Interim Austin Police Chief Brian Manley is joined by the FBI on March 21 as he confirms to reporters that the suspect in a string of bombings in Austin, Mark Conditt, was killed by his own bomb. Ricardo B. Brazziell | American-Statesman
U.S. Rep. Michael McCaul, R-Austin, said the investigation into the Austin bombings last month that combined the forces of local, state and federal law enforcement agencies might become a model for how major attacks on civilians should be handled in the future.
Interim Austin Police Chief Brian Manley on Wednesday testified before the U.S. House Homeland Security Committee, which McCaul chairs, about his experience working with federal authorities during the rash of deadly bombings.
Boston Police Commissioner William Evans, who worked with federal agents after the 2013 Boston Marathon bombing and the subsequent investigation, and Washington Metropolitan Police Chief Peter Newsham also spoke on Capitol Hill about how collaborations among law enforcement agencies have improved in the past five years.
“The tragedies in Boston and Austin are very different, but they reflect the continued progress we as a country are making toward homeland security,” McCaul said. “And at the heart of each are basic questions of coordination, sharing and mutual support. We must continue to learn from these tragedies so we can prevent the next one.”
Incidents from mass shootings to terrorist attacks over the past several decades have led law enforcement at every level of jurisdiction to forge closer ties and working relationships that allow them to streamline their response.
Federal authorities have stepped in to support local police in major cases across the country, including the mass shootings at the Pulse nightclub in Orlando, Fla., the Route 91 Harvest music festival in Las Vegas and the First Baptist Church in Sutherland Springs.
They did the same when the first of seven devices constructed by Austin bomber Mark Conditt detonated on March 2, killing 39-year-old Anthony Stephan House.
Manley said Austin police began collaborating with the U.S. Bureau of Alcohol, Tobacco, Firearms and Explosives and the FBI that day, holding a joint news conference hours after the explosion.
In the beginning, Manley said, investigators had no reason to believe the bombing was tied to a larger case, but they still relied on the ATF to analyze the blast scene, where authorities searched for biological evidence left by the bomber or components used in the devices.

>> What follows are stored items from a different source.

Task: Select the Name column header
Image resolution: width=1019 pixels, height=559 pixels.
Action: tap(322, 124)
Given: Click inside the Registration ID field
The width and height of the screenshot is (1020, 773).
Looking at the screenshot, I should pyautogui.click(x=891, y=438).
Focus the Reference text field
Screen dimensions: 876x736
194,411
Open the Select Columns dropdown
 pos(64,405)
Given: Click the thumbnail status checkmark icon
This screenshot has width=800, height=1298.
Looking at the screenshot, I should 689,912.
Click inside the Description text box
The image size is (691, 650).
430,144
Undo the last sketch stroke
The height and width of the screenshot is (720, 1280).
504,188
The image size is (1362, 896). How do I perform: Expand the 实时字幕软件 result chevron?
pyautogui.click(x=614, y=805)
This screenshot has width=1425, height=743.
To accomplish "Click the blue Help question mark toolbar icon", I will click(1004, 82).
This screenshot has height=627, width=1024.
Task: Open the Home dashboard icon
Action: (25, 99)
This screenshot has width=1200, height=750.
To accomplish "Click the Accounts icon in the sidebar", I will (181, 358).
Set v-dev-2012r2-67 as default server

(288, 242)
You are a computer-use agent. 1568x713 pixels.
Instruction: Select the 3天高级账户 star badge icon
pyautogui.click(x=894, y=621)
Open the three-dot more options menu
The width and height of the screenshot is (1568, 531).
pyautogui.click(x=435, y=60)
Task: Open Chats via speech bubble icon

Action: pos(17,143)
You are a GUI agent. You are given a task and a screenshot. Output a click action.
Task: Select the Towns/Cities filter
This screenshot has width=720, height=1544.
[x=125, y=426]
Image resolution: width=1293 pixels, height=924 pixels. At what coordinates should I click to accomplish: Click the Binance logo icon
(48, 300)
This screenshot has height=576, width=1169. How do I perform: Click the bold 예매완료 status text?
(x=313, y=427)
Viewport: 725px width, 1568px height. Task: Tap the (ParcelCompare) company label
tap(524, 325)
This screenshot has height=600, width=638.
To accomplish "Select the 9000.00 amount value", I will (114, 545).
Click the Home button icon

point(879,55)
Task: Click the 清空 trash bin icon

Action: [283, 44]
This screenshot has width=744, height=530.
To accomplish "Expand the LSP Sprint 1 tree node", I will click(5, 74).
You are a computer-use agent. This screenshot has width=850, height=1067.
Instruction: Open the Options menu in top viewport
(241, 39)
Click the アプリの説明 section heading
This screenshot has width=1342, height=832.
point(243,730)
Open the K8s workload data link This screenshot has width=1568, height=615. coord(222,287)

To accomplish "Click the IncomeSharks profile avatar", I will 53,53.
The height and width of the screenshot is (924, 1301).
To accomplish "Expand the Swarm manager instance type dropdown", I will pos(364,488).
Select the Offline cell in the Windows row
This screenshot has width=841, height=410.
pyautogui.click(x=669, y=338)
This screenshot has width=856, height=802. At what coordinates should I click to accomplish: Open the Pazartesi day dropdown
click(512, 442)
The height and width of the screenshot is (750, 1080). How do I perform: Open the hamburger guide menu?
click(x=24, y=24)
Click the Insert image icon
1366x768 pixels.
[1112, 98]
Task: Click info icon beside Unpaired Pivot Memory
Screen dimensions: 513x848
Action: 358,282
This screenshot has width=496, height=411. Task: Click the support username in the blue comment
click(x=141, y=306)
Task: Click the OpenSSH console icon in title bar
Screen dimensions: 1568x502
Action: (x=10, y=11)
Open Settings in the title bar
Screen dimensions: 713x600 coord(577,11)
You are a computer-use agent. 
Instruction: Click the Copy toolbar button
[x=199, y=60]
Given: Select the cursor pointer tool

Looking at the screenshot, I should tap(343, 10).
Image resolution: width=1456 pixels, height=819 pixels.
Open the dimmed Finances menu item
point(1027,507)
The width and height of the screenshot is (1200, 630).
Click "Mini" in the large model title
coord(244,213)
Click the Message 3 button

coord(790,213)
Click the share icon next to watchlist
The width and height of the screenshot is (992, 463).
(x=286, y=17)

He said Austin police led the investigation, but they also tapped larger federal and state agencies when they needed expertise or more people.
When the second and third bombs exploded March 12, the agencies formed a joint command center where decision-makers came together to ensure a fast response.
“I really do believe that in that command center, that everyone left their (agency) initials at the door,” Manley said.
Manley told lawmakers that investigators still have not found any links between the bomber and any of the victims, and that authorities believe they were selected at random.
Even so, he said the investigation is still ongoing, and that authorities still have around a terabyte of computer data to sift through.
All three law enforcement leaders stressed the importance of collaboration and communication with federal agencies, and called on lawmakers to fully fund the Urban Areas Security Initiative Program, which assists high-threat, high-density urban areas in preventing, responding to and recovering from terrorist acts.
“While Austin didn’t have anywhere near enough assets to handle this on our own, the public safety assets that we did have was in large part due to the Homeland Security grant funds that we had received as being part of a UASI city,” Manley said.
Manley said Austin police used such federal money to establish its regional intelligence center, which has been instrumental in identifying and preventing potential threats.
Federal money also enables authorities to conduct interagency training exercises to prepare for mass-casualty incidents.
Manley said the department last received Urban Areas Security Initiative Program money in 2010, and it now has to rely upon state homeland security dollars that it must share with a 10-county region.
“Our ability to purchase the equipment and provide the training that is so essential in this is challenged,” he said.
While money might be a challenge, the strength of the bonds among law enforcement agencies that converged on Austin during the bombings allowed the department to bring the case to close as quickly as they did.
“I can’t say enough about the collaboration that took place between federal, state and local officials as we worked to bring this to a conclusion,” Manley said.
He said the FBI’s special agent in charge in San Antonio, Christopher Combs, and the ATF’s special agent in charge in Houston, Fred Milanowski, pretty much lived in Austin throughout the investigation, and were in lock-step the whole way through.
“When our community was at its worst, suffering at its worst, law enforcement was at its best,” Manley said.